● What the task requires
Your output should be exactly the lines from the one containing "Where should I click to: Open the Global" through the final line of the following data, please, with no pictures.
*** The data ***
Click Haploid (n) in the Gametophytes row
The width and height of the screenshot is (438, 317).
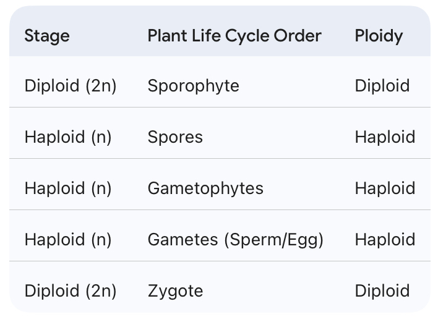pyautogui.click(x=68, y=188)
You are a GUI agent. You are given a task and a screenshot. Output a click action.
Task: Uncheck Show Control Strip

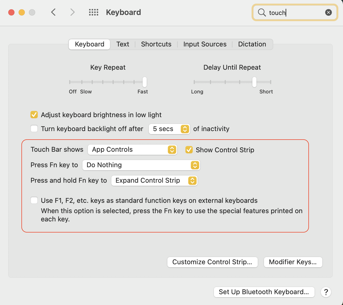click(x=189, y=150)
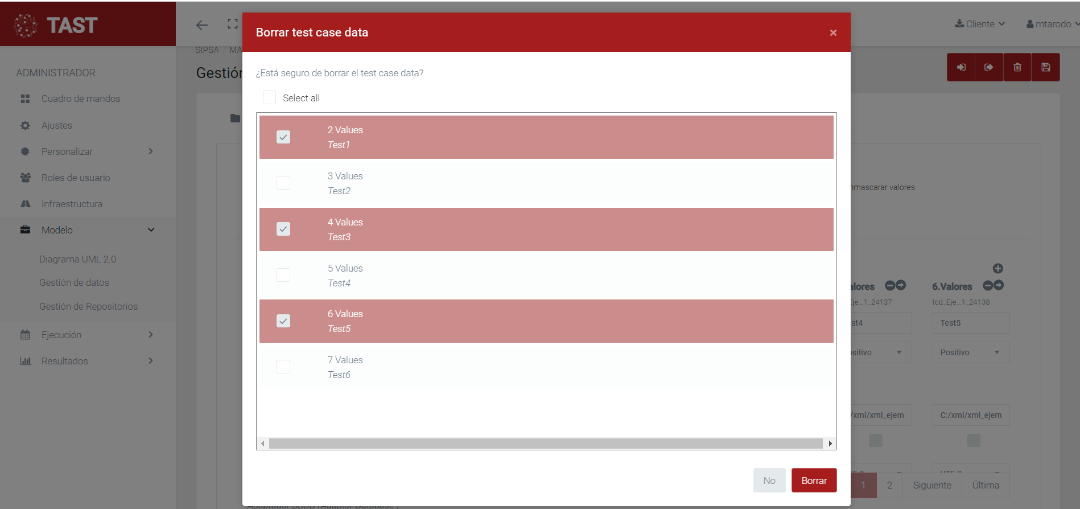Open the Positivo dropdown under Test5
Viewport: 1080px width, 509px height.
coord(970,352)
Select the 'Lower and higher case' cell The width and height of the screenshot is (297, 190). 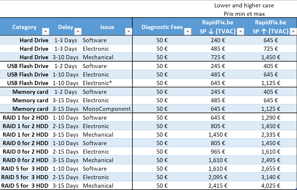click(x=244, y=5)
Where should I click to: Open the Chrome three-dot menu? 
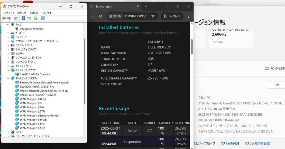[x=188, y=16]
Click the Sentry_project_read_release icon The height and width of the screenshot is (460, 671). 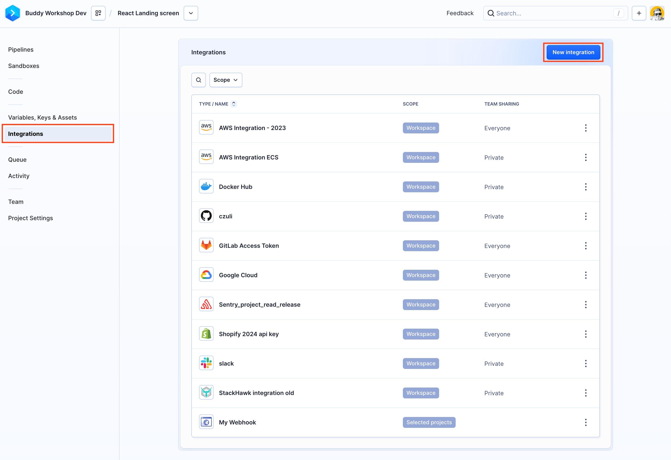click(206, 304)

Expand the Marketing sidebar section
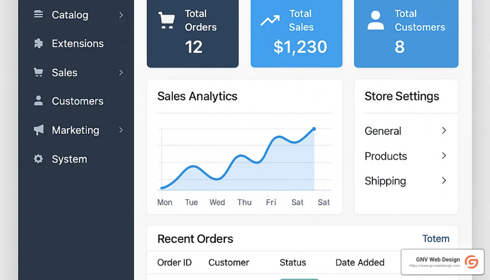(x=121, y=130)
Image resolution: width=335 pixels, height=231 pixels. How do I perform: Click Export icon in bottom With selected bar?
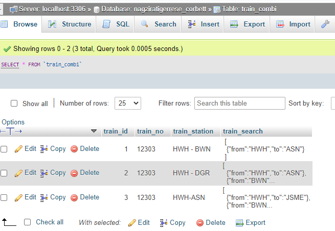pos(239,223)
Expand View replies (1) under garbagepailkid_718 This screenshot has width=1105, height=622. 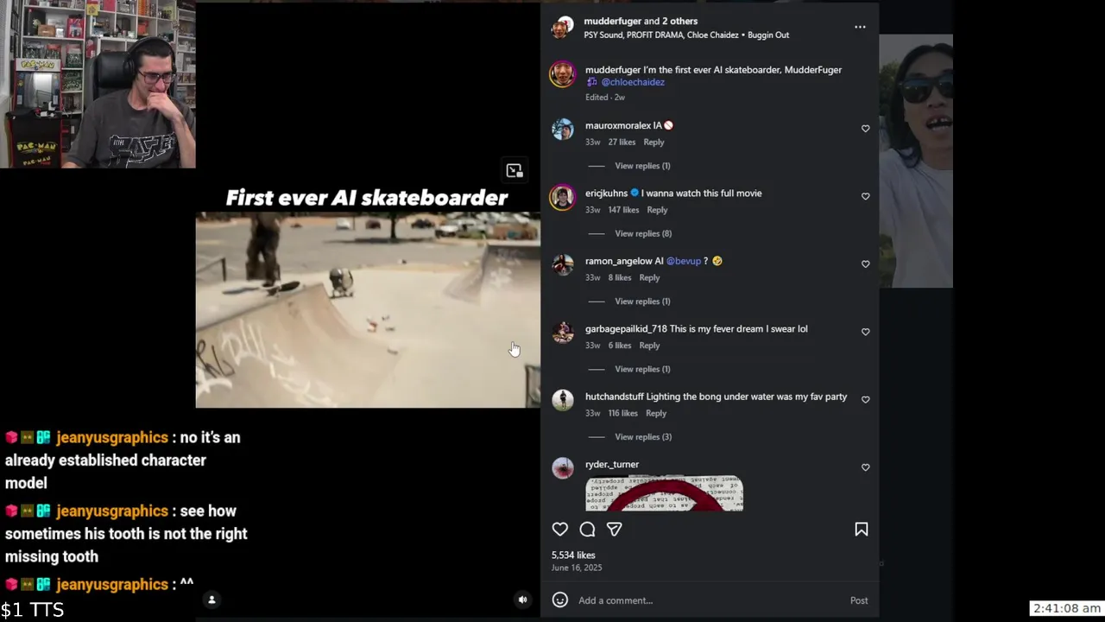[x=641, y=369]
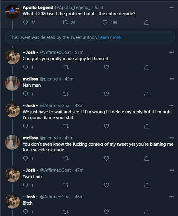This screenshot has width=178, height=216.
Task: Open more options on Josh's 'Yeah I am' tweet
Action: point(172,170)
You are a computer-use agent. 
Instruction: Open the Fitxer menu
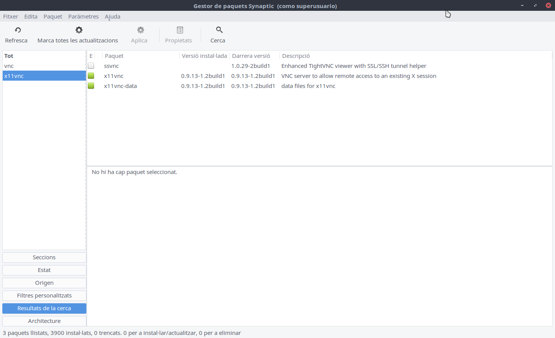10,17
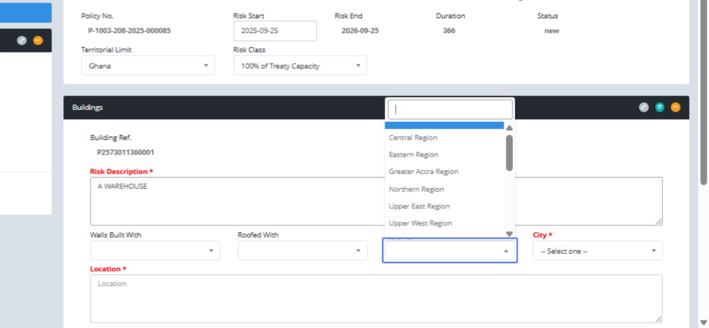This screenshot has height=328, width=709.
Task: Collapse the left sidebar panel using orange minus
Action: (38, 41)
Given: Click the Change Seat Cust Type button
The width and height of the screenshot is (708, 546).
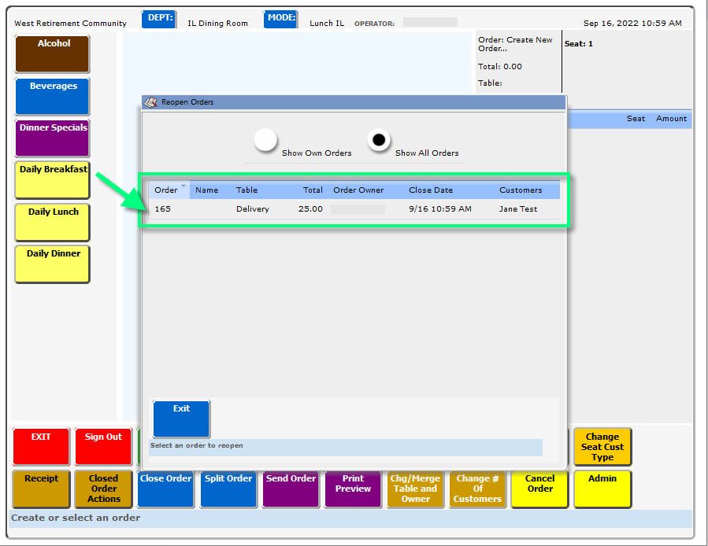Looking at the screenshot, I should tap(602, 447).
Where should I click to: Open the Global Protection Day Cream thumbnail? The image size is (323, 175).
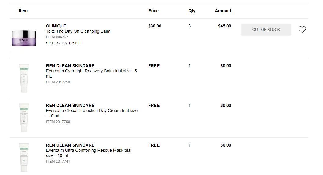(x=24, y=118)
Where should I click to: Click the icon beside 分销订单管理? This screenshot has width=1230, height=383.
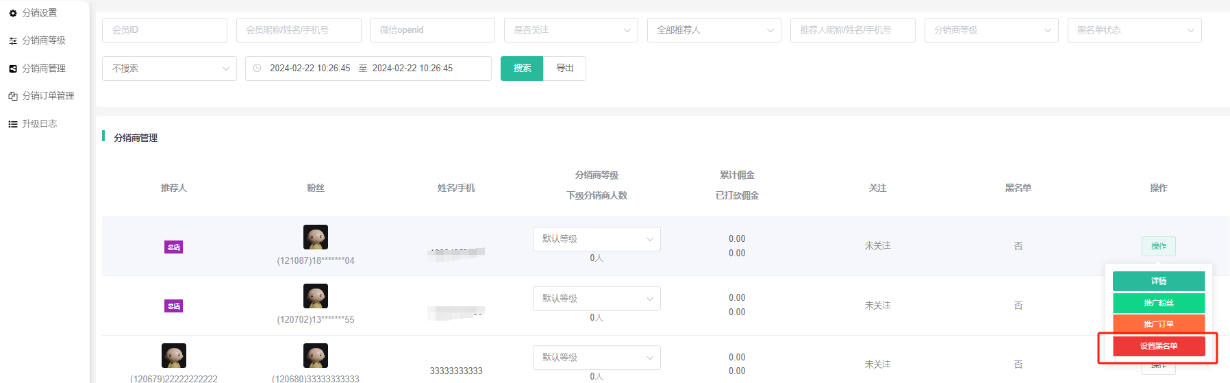tap(13, 96)
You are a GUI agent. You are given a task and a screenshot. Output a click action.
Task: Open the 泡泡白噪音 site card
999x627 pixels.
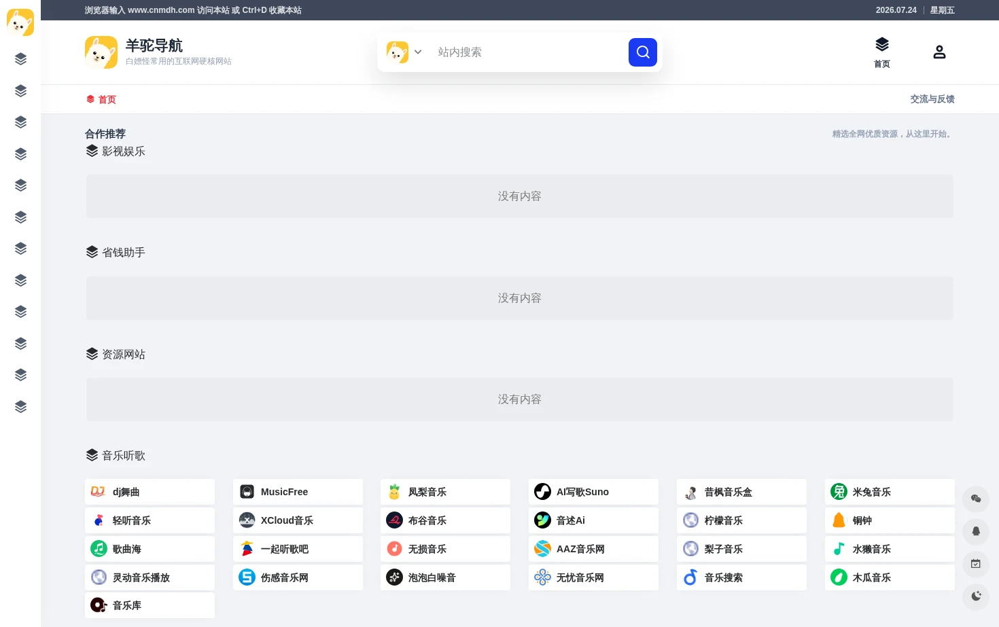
*** End of The data ***
● Result
Where should I click to: Open the Global Protection Day Cream thumbnail? The image size is (323, 175).
(x=24, y=118)
Where should I click to: Click the icon beside 分销订单管理? This screenshot has width=1230, height=383.
tap(13, 96)
You are a GUI agent. You are given a task and a screenshot. Output a click action.
Task: Open the 泡泡白噪音 site card
999x627 pixels.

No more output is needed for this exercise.